Houston Cellular Telephone Company, L.P.
- Type: Holding of AT&T Mobility
- Industry: Telecommunications
- Founded: 1984
- Founder: Michael Hunt
- Defunct: 2000
- Headquarters: Houston, Texas, US
- Area served: Southeast Texas
- Parent: AT&T Mobility
- Website: houstoncellular.com at the Wayback Machine (archived 1999-02-08)

= Houston Cellular =

Houston Cellular was a Houston-based cell phone company which provided AMPS and D-AMPS (TDMA) service in the Greater Houston area. It was formed in 1983 and was operated as a partnership between LIN Broadcasting Corp., Mobile Communication Corp. of America and BellSouth Co. Its headquarters were located in Houston, Texas.

Through a series of acquisitions and mergers, within 10 years, the company consisted of a two-way partnership between BellSouth and AT&T Wireless. This partnership was also known as BellSouth Mobility, LLC. Houston Cellular began providing service in May 1986.

==History==
Houston Cellular was formed as a result of the October 1983 Federal Communications Commission's ruling that set aside sufficient frequencies for the operation of two cellular systems in each metropolitan area. In the early 1990s, this ruling was expanded with the advent of the 800 and 1900 MHz protocols, which are also known as PCS). The ruling reserved one system for application by local phone companies. In Houston, the competing non-local company service was applied by GTE Mobilnet.

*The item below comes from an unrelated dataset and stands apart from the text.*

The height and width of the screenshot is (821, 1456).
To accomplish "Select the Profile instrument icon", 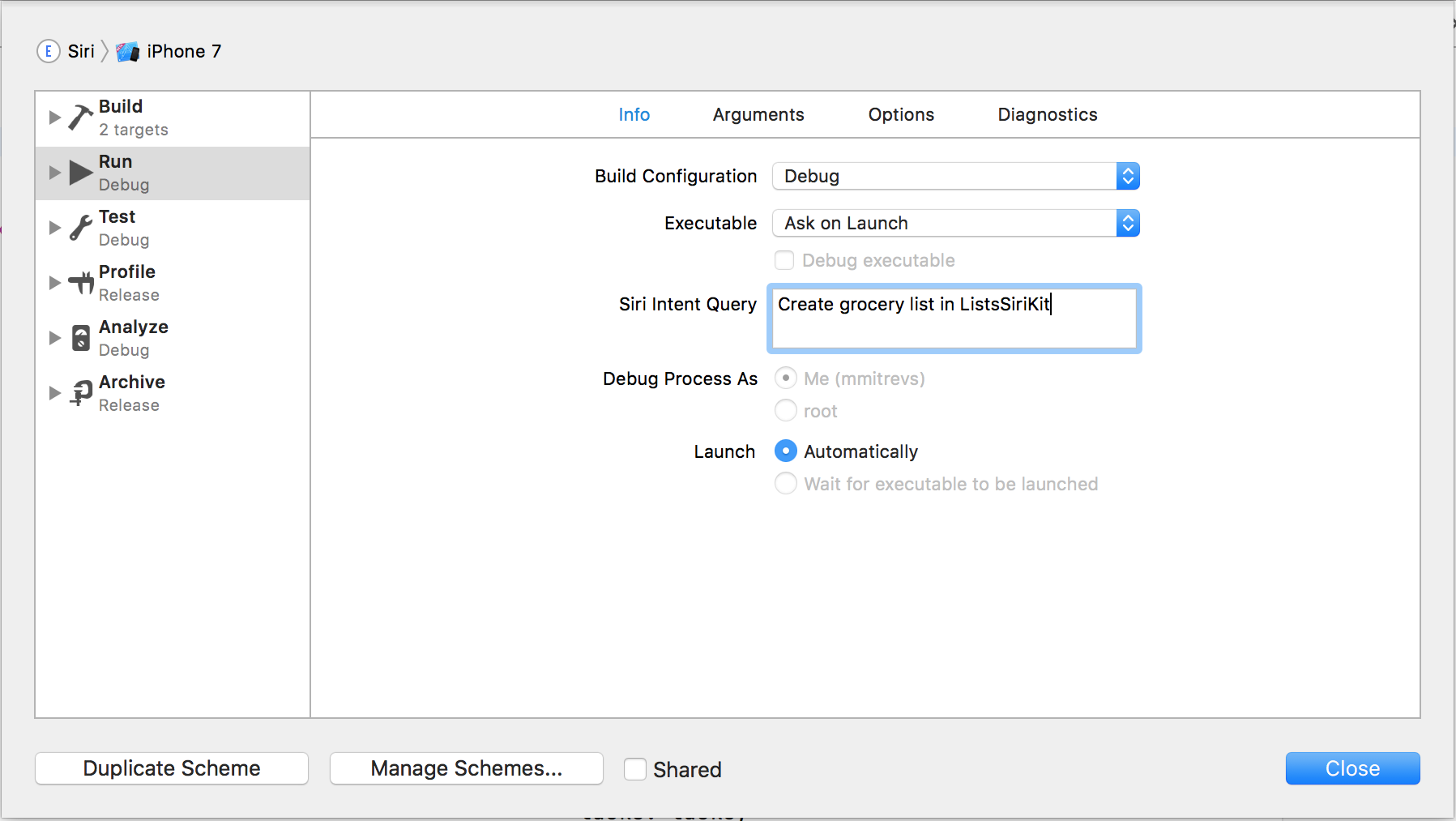I will 80,283.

In June 2000, the above-mentioned FCC ruling was repealed and GTE merged with Bell Atlantic to form Verizon Wireless. At that time, AT&T Wireless sold its 55% stake in Houston Cellular to BellSouth. AT&T Wireless then bought 20 MHz of the CDMA spectrum owned by the outgoing PrimeCo (which was swallowed in the formation of Verizon Wireless). This purchase of frequencies was used to directly compete in the Houston market with D-AMPS (TDMA) service. Additionally, Southwestern Bell Mobile Systems, a division of Southwestern Bell Telephone Company, was also partnered with GTE, a partnership which that was later dissolved.

In 2001, BellSouth partnered with Southwestern Bell Mobile Systems. This partnership renamed the division from BellSouth Mobility, LLC to Cingular Wireless, LLC. It also transformed Houston Cellular into Cingular Wireless.

==Later developments==
In 2006, the parent company of Southwestern Bell Mobile Systems, AT&T Inc., acquired BellSouth. Eventually, this led to the renaming of Cingular Wireless, LLC to AT&T Mobility, LLC. The service was later branded as "Wireless from AT&T, formerly Cingular Wireless", "Wireless from AT&T", and is now simply "AT&T".